The Blue Jays are getting their hands slapped for sort of sponsoring some boxing in Japan.
Debate: Taco Bell seems to have invented a rolled quesadilla which is now just a burrito right?
A director auditions AI actors for a Hallmark movie with hilarious results. While i’m here, highly recommend Christmas Above The Clouds and this companion episode of the Bingemas Podcast. (Side note: The main character’s name is Ella Neezer).
Yes, I do want to make a Gingerbread Dive Bar.
The Zohran Design Effect
You can already see how the design system and style of Zohran Mamdani’s campaign created by Forge are seeping into things like NDP leadership candidate Avi Lewis’s campaign.


I honestly thought some more clients would be talking about this Mamdani design stuff - shout out to my man Keith (who drops a pretty mean Hawaii 5-0 reference) who may have come around to yellow on red colour ways despite the dominance of the Kansas City Chiefs (who actually may or may not make the playoffs at this stage).
Like most things, the Lewis version (which only really started more in earnest about six weeks ago in his feed) is not as rich or even as interesting (Spoiler Alert: it’s the lack of colours) as Mamdani’s.
You can see obvious hints of inspiration. And a thousand thought pieces that will stretch out over the next decade like Obama’s 2008 design did. Blah blah blah: imitation is the sincerest form of flattery. But it still has to be good.
Ad History: Classic Nike ad (1999)
PSA: I’m here for any ad that can use the Duke of Hazzard theme song.
Last call: Dive Bar Holiday Dirty Cranberry Old Fashioned
A Dirty Spiced Cranberry Old Fashioned would definitely make your forefathers uncomfortable. Putting some cranberry juice in a perfectly good Old Fashioned? That’s outrageous. But festive.
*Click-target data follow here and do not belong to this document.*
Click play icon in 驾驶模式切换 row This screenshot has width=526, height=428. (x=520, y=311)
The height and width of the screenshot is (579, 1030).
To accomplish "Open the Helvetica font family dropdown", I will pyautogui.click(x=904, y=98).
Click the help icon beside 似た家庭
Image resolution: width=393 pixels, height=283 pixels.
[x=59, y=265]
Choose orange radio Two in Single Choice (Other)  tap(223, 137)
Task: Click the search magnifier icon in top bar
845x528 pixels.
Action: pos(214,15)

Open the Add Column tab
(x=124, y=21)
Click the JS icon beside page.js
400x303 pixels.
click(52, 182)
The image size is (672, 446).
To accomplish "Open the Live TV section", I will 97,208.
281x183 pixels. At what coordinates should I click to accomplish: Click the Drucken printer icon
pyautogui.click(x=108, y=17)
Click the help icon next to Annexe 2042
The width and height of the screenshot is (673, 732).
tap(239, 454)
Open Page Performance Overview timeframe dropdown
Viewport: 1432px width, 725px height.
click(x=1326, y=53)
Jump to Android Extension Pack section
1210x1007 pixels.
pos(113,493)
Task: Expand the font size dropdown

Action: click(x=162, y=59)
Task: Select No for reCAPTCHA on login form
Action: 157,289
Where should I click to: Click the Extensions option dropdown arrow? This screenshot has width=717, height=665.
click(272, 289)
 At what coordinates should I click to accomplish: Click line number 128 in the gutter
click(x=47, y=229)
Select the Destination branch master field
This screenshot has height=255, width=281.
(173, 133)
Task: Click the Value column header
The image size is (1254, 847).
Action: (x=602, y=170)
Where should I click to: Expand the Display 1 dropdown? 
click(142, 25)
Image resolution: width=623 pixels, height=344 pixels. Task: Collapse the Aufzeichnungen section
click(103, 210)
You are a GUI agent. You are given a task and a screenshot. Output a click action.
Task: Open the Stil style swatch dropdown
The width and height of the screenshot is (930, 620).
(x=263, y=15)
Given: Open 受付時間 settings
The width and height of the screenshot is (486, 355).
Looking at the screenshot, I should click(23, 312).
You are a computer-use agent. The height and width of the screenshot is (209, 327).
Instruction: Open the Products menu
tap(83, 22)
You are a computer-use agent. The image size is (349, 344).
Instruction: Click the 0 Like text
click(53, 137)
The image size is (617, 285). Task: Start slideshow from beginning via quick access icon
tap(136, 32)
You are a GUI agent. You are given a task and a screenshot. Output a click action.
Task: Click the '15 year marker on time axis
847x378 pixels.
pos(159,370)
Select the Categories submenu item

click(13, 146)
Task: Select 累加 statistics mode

I like think of this more of brandy-less Wisconsin style drink. Just muddle up those cranberries and maybe a little orange with the cinnamon simple syrup and don’t make it too fussy at all. It can look ugly as sin.
There are no rules in a dive bar cocktail. This is a vehicle for ensuring that any botched email or client presentation is simply numbed away by cranberry soaked with way too much whiskey. Don’t forget to put that on your time sheet.
The cocktail that keeps on giving:
3 oz Rye Whiskey or Bourbon (if you have any left)
3/4 oz cranberry juice
1/4 oz cinnamon simple syrup
4 dashes orange bitters
Muddle with a few cranberry’s and a chunky orange slice. Then add a cinnamon stick for garnish.
Then contemplate the Oscar Mayer Hostess Holiday Meat Tree. The “ornaments taste so good!” Pure nightmare fuel.
The Drink Cart is your weekly fuel for pop culture brains and ad junkies. A cocktail of ad insights and hot takes that feel like you’re hanging at your favourite dive bar after launching your latest campaign.






The Dirty Spiced Cranberry Old Fashioned is a yes for me!